Add OpenAI, Google, and Common Crawl to your robots.txt to block generative AI from stealing content and profiting from it. See https://www.cyberciti.biz/web-developer/block-openai-bard-bing-ai-crawler-bots-using-robots-txt-file/ for more info and a firewall to block those and other AI bots, too. #AI
@nixCraft And if one has control of the server, look into installing a port-blocking tool such as fail2ban that kicks in if it spots unwanted activity.
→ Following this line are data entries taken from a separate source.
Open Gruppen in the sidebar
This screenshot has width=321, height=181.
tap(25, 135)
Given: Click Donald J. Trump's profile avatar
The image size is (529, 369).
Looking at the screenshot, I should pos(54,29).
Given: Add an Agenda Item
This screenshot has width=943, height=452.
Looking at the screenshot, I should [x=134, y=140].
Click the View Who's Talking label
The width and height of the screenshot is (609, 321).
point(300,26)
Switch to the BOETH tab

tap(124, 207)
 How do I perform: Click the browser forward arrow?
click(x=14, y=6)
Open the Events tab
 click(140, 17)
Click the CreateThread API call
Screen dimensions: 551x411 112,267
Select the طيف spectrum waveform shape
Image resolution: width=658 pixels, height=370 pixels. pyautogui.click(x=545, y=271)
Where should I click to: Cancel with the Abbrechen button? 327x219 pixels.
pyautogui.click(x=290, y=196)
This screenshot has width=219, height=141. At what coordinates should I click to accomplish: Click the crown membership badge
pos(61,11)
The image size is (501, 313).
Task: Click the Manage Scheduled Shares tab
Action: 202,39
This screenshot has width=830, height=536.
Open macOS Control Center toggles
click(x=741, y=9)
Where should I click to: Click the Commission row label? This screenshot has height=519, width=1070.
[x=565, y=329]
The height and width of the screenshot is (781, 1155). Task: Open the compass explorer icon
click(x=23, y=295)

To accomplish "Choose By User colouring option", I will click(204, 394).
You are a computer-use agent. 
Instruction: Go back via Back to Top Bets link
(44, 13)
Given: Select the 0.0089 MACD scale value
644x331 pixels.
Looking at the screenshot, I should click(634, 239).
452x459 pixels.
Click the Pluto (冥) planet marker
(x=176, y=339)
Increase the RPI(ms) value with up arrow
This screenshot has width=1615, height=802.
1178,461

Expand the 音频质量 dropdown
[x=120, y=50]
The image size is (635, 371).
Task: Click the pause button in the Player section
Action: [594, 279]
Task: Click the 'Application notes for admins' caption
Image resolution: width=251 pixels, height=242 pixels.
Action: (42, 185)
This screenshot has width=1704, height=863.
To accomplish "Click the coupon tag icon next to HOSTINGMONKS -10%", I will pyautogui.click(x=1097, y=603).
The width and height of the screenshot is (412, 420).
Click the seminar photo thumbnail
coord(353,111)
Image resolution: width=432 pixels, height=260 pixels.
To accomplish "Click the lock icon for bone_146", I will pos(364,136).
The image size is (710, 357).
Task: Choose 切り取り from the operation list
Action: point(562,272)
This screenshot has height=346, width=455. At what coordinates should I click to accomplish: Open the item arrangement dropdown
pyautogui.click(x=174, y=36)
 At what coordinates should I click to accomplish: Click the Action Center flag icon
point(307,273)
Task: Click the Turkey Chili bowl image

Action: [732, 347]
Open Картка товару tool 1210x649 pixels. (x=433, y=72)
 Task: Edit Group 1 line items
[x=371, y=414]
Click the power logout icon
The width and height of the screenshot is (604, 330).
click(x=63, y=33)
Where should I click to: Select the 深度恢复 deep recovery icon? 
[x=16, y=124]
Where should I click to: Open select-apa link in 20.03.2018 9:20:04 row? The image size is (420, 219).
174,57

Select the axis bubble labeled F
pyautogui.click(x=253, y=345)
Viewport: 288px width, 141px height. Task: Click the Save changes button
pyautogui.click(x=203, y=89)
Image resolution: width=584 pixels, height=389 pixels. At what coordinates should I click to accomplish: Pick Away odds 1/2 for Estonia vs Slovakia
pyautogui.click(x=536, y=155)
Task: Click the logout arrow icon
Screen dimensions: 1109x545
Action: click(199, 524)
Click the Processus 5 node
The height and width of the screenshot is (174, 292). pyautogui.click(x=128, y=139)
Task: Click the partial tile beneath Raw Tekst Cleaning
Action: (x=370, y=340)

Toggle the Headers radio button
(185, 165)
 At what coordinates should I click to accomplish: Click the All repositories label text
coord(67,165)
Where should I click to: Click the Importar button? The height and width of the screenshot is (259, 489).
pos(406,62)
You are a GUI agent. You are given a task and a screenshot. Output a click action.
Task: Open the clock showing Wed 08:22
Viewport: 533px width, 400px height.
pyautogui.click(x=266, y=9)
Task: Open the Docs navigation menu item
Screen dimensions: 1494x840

I've seen too many bots that ignore the robots.txt file
@nixCraft Or craft a site specifically designed to feed them just slightly false info...

@nixCraft Many of the links ion your article are inaccessible thanks to Cloudflares & Google's internet censorship...

And you can alternative add this code to the nginx conf

if ($http_user_agent ~ "(Googlebot|bingbot|GPTBot|ChatGPT-User)/"){return 444;}

@jerry
TIL "The non-standard code 444 closes a connection without sending a response header." Seems like the appropriate level of disregard, I like it https://nginx.org/en/docs/http/ngx_http_rewrite_module.html#return
@nixCraft
Module ngx_http_rewrite_module

@nixCraft

Alternatively, you can feed the AI nonsense to confuse.

@nixCraft The thing is, people call this "blocking". It isn't. There is absolutely no guarantee that specifying a restriction means it will be honoured.

It's like leaving your front door wide open but pinning up a notice that burglars should not enter the house, or specifying which drawers they should not rifle through.

If you want to be assured of a block, then BLOCK it. WAF it. Boot them out on their ear if they even come looking.